Looking back at the previous posts, we can see that if we begin with the relativity of the *spatial* component of movement, the Lorentz transformation turns out one way:

*r´* = *γ* (*r – vt*) and its inverse *r* = *γ* (*r´ + vt´*)

along with a standard (characteristic) speed, *c*, in all reference frames: *r = ct* and *r´ = ct´* leads to

*γ²* = 1 / (1 – *v²/c²*).

By substituting the expression for *r´ *and simplifying we get

*t´* = *γ* (*t – rv/c²*) and its inverse *t* = *γ* (*t´ + r´v/c²*).

But if we begin with the relativity of the *temporal* component of movement, the Lorentz transformation turns out another way:

*t´* = *γ* (*t – r/v*) and its inverse *t* = *γ* (*t´ + r´/v*)

along with a standard speed, *c*, in all reference frames: *t = r/c* and *t´ = r´/c* leads to

*γ²* = 1 / (1 – *c²/v²*).

By substituting the expression for *t´ *and simplifying we get

*r´* = *γ* (*r – tc²/v*) and its inverse *r* = *γ* (*r´ + t´c²/v*).

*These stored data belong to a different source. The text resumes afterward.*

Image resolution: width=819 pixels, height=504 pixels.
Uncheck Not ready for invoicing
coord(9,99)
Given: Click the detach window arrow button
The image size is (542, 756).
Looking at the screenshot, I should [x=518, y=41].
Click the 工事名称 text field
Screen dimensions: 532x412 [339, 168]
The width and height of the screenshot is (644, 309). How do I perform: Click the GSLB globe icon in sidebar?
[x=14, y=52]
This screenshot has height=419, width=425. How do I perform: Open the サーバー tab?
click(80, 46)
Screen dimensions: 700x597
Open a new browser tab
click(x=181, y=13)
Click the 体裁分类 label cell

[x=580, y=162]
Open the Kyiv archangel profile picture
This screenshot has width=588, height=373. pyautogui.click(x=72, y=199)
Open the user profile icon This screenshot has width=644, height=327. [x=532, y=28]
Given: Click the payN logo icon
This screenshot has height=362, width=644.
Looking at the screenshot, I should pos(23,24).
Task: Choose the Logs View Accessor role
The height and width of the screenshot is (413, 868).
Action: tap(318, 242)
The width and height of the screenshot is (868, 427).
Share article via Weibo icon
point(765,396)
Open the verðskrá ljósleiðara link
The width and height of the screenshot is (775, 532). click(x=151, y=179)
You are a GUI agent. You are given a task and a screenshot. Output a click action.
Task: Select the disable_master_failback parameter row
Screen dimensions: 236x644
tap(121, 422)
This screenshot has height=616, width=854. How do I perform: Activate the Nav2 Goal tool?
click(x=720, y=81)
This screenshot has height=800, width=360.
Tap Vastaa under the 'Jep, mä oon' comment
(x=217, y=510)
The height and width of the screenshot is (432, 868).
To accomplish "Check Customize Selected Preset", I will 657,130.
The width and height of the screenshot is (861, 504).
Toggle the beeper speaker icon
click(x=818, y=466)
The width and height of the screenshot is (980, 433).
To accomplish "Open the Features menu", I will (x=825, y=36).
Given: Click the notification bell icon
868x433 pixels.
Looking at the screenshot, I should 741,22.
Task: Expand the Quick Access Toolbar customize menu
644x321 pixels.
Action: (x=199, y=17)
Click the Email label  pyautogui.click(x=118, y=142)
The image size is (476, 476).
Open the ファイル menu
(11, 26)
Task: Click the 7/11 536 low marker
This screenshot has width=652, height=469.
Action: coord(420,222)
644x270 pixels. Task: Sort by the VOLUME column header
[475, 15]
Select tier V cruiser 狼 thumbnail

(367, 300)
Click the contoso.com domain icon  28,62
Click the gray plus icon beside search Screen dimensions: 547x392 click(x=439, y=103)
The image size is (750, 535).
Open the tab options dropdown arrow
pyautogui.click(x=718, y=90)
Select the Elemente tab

So *γ* depends on *v/c* if space is relative, and *γ* depends on *c/v* if time is relative. But that also means *v < c* if space is relative and *v > c* if time is relative. Plus the converse: space is relative is *v < c* and time is relative if *v > c*.

But in fact space can be relative whether or not *v < c* and time can be relative whether or not *v > c*. So there is something artificially limiting about the Lorentz transformation.